7. APPENDECTOMIES ARE NEARLY 100 PERCENT EFFECTIVE IN TREATING APPENDICITIS.
There are two primary treatments for appendicitis: appendectomy, which is the surgical removal of the appendix, or the use of antibiotics to address the underlying infection. Appendectomies boast a success rate of over 99 percent in preventing recurrent infections, as the appendix is completely removed. However, in rare cases of "stump appendicitis"—where a portion of the appendix remains and becomes infected—further surgery may be required.
Research shows that antibiotics have an initial success rate of around 72 percent. “However, when these patients are monitored for about a year, they often experience recurrent appendicitis,” says Abouzeid.

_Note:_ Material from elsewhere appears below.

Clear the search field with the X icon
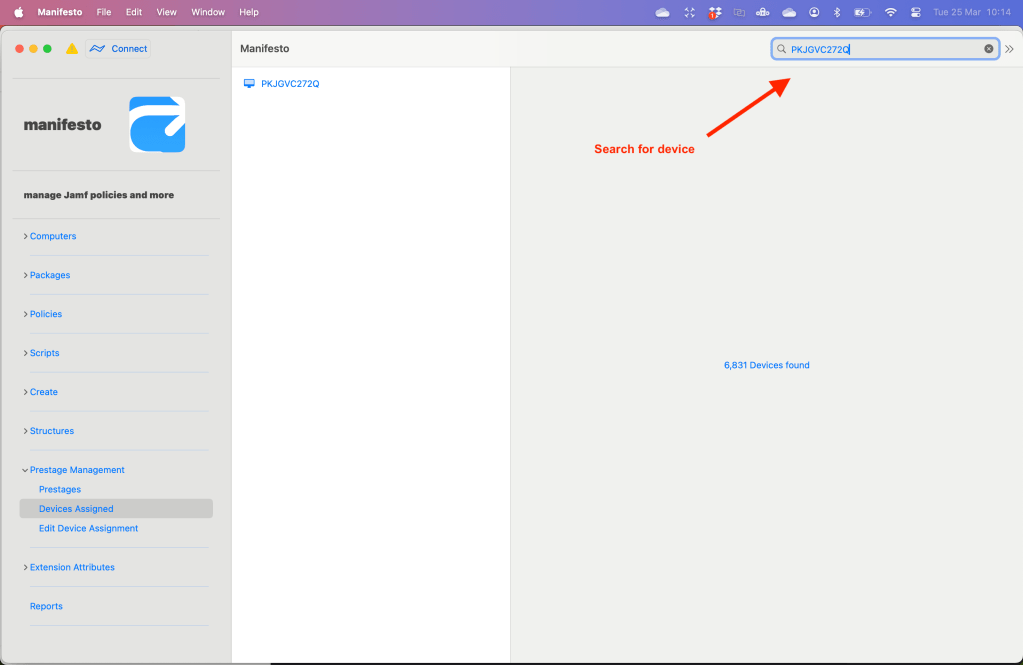Image resolution: width=1023 pixels, height=665 pixels. coord(989,49)
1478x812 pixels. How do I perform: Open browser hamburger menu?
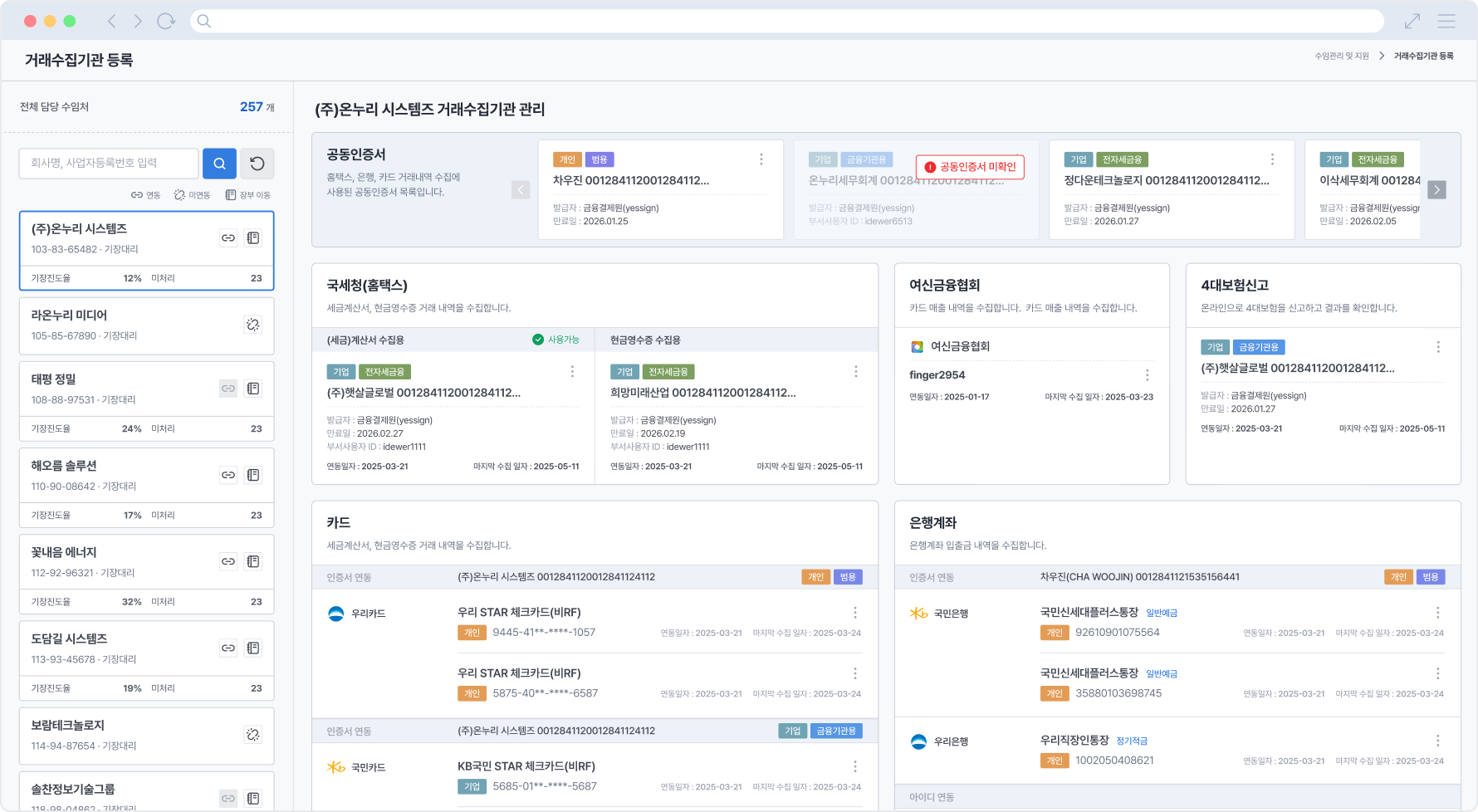(1447, 21)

A 2017 study published in the World Journal of Surgery followed 710 patients who had received antibiotic treatment for appendicitis and found that 26.5 percent experienced a recurrence of the infection within a year.
8. AN INFECTED APPENDIX DOESN’T ACTUALLY EXPLODE.
While you might picture a ruptured appendix as a dramatic event, similar to the “chestbuster” scene from Alien, Abouzeid notes that it’s not as extreme, though still dangerous. When the appendix becomes obstructed, pressure builds up within the organ, cutting off blood supply to certain areas. “The tissue dies off and breaks down, leading to perforation,” Abouzeid explains. Rather than exploding, the appendix leaks fluids that can spread infection to nearby tissues.
A ruptured appendix is a medical emergency. Sometimes, the body can contain the infection in an abscess, which can be identified through CT scans or X-rays and treated with IV antibiotics. However, if left untreated, the infection can spread to the abdominal cavity, leading to peritonitis, a severe condition that can be life-threatening.
9. SURGEONS CAN REMOVE AN APPENDIX THROUGH A SMALL INCISION.
In 1894, Charles McBurney, a surgeon at Roosevelt Hospital in New York, introduced an open-cavity, muscle-splitting technique [PDF] to remove an infected appendix, known today as an open appendectomy. Surgeons continued using McBurney's method until laparoscopic surgery became the standard. This less invasive approach involves making small incisions in the abdomen and inserting a thin tube with a camera and surgical tools. The appendix is then removed through one of these incisions, which typically measure less than an inch in length.
The first laparoscopic appendectomies were performed by German doctor Kurt Semm in the early 1980s. Since then, laparoscopic surgery has become the preferred method for treating uncomplicated appendicitis, while open appendectomies are still used for more complex cases.
10. AN APPENDIX DELAYED A ROYAL CORONATION.
In June 1902, the future King Edward VII of Great Britain developed appendicitis (referred to as "perityphlitis" at the time), just two weeks before his planned coronation on June 26. At the time, mortality rates for appendicitis were as high as 26 percent. Edward initially resisted an appendectomy, a relatively new procedure. However, renowned surgeon and appendicitis expert Frederick Treves insisted that surgery was necessary to save his life. Treves drained the infected abscess at Buckingham Palace, rather than removing the appendix, and Edward recovered in time to be crowned on August 9, 1902.
11. THE WORLD'S LONGEST APPENDIX WAS OVER 10 INCHES LONG.
On August 26, 2006, during an autopsy at a hospital in Zagreb, Croatia, surgeons removed a 10.24-inch appendix from 72-year-old Safranco August. This extraordinary specimen earned the title of the Guinness World Record for the "largest appendix removed."